What to produce: Once the line containing "Given: Open the user profile avatar menu" is found in the listing below, return it and each line after it through the last, exactly as given.
===
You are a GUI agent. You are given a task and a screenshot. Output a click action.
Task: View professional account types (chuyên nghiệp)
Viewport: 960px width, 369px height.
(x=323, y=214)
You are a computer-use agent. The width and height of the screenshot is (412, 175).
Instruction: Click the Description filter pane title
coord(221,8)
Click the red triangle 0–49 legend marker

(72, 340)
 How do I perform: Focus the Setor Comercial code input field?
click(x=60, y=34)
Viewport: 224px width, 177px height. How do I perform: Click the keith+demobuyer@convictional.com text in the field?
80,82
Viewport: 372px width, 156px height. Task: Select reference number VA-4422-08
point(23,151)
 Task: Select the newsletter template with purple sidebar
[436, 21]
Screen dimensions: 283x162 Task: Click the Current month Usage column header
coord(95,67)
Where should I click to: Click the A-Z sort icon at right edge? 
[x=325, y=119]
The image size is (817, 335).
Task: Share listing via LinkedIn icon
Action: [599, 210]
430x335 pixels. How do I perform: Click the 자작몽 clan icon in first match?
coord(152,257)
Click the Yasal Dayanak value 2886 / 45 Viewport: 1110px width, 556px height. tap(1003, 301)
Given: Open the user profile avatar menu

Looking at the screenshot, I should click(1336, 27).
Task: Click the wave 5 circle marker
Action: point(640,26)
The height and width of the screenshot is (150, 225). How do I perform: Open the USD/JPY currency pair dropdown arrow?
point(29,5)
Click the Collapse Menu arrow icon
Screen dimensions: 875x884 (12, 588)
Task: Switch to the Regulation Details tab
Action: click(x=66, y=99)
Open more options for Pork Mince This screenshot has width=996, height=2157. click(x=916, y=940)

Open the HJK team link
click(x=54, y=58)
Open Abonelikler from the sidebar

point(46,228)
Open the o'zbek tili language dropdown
===
Result of the task:
Given: Open the user profile avatar menu

Looking at the screenshot, I should click(1336, 27).
Task: Click the wave 5 circle marker
Action: point(640,26)
The height and width of the screenshot is (150, 225). How do I perform: Open the USD/JPY currency pair dropdown arrow?
point(29,5)
Click the Collapse Menu arrow icon
Screen dimensions: 875x884 (12, 588)
Task: Switch to the Regulation Details tab
Action: click(x=66, y=99)
Open more options for Pork Mince This screenshot has width=996, height=2157. click(x=916, y=940)

Open the HJK team link
click(x=54, y=58)
Open Abonelikler from the sidebar

point(46,228)
Open the o'zbek tili language dropdown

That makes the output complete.